What if I tell you that rainbows are monochrome and not VIBGYOR as we say? Will you laugh at me, argue, or do a quick search on your beloved google.com and show me the gallery feed that you so much revere? What if I manage to convince you in the next moment that ‘you’ were the one who told me about rainbows being monochrome? Will you just laugh at that proposition or do a google search again just to be sure? What if for that one fleeting moment, rather unknowingly, you somehow doubt yourself? Consider this applying to more important aspects of life and society. Then the question arises, ‘How do you believe in what you believe?’
If it is on the internet, it must be true
‘If it is on the internet, it must be true.’ In this well-oiled mechanism of a fact-guzzling world, both information and the informant somehow end up becoming either a travesty or a collective truth. *DING*, here comes another WhatsApp forward: a promising candidate may be, in this transtemporal competition of information. The time or the source through which information goes through seems to sufficiently modify one reality and make-believe in another. Speaking of source, let’s throw in individual biases in the mix. Where does that lead? This almost radical blurring of the limits of fiction and reality is where this installation stems from.
“How do you believe in what you believe?”
In this transtemporal competition of information, how do you determine the fine line between fiction and reality? ‘Sutro ke Anusaar’ is an experiential installation which lets the participant be the judge.
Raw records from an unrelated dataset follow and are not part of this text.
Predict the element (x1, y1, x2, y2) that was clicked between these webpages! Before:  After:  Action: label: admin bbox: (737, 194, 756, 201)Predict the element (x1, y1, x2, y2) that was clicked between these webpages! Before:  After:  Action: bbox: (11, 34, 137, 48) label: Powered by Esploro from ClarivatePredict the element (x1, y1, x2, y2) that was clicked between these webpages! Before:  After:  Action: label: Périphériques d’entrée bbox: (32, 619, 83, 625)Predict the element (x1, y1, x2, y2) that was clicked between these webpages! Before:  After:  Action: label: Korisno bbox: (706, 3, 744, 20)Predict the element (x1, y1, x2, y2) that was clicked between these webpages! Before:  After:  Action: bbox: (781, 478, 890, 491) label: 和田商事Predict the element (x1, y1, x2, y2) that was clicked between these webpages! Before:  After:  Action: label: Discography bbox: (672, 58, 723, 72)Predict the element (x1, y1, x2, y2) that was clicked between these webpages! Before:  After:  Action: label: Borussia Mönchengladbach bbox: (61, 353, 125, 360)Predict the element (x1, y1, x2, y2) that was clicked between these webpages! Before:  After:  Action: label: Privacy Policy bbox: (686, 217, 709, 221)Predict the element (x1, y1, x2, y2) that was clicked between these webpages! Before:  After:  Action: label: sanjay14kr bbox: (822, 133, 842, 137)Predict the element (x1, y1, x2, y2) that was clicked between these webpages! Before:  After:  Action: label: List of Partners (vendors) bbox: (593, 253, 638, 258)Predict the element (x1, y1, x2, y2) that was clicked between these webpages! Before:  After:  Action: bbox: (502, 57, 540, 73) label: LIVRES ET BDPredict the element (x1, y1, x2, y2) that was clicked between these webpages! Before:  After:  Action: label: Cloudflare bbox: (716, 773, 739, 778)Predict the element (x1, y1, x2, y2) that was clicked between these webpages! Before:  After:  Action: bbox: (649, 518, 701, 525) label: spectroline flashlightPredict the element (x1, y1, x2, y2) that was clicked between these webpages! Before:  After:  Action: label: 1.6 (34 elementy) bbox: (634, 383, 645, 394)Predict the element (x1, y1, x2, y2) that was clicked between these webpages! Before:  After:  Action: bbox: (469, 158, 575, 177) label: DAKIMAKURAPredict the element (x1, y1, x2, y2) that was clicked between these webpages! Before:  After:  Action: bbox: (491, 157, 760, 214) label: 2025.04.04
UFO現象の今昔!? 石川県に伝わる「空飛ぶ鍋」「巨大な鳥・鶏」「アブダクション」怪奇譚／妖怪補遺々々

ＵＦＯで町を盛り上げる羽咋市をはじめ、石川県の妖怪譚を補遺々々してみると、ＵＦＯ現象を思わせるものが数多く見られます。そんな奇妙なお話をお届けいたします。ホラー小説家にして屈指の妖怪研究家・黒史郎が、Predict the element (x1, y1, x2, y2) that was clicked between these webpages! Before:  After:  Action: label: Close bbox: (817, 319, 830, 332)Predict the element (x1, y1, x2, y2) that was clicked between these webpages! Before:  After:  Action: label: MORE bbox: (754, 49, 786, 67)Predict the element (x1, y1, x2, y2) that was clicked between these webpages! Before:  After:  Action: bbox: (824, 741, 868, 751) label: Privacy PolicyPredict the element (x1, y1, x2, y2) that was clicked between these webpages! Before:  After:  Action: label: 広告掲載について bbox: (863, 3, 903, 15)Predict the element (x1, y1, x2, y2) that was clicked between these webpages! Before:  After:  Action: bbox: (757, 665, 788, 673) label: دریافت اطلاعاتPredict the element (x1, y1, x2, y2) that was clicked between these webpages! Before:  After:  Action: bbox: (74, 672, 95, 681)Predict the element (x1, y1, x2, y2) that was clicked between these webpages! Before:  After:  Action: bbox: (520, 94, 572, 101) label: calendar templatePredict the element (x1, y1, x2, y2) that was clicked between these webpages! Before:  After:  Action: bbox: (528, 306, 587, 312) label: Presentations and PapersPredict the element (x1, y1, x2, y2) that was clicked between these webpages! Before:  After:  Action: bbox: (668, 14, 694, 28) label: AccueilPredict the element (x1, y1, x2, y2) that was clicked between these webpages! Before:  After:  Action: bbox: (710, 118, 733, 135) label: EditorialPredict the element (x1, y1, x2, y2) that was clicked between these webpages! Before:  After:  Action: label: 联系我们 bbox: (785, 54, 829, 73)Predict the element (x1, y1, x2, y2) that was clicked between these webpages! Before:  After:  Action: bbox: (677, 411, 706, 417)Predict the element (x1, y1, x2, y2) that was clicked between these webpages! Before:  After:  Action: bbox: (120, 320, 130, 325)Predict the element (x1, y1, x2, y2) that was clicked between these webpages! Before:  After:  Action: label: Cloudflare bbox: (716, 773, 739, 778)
As a master manipulator (more so an evil one), the Nazi propaganda minister, Jospeh Goebbels said, “A lie, repeated a thousand times, becomes a truth.” What if your own voice deceives you? In this decisive shift of ‘Alternative Fact’ regime, this installation seeks to explore the relation between “truth” and “personal biases/interests”. ‘Sutro ke Anusaar’ wants to ask you personally, “Can you trust yourself?”
whether a piece of information is simply fascinating fiction or just an excuse for a very lazy ‘Alternative Fact’
‘Sutro ke Anusaar’ (English: According to Sources) is an experiential installation in which the ever-changing fundamentals of truth have been looked at closely. The judgement of whether a piece of information is simply fascinating fiction or just an excuse for a very lazy ‘Alternative Fact’, is left for the participant to decide. What if your voice starts betraying you? The sense of mystery has thus been kept shrouded within the setting of this installation. Now, I must ask you again: “Can you trust yourself?”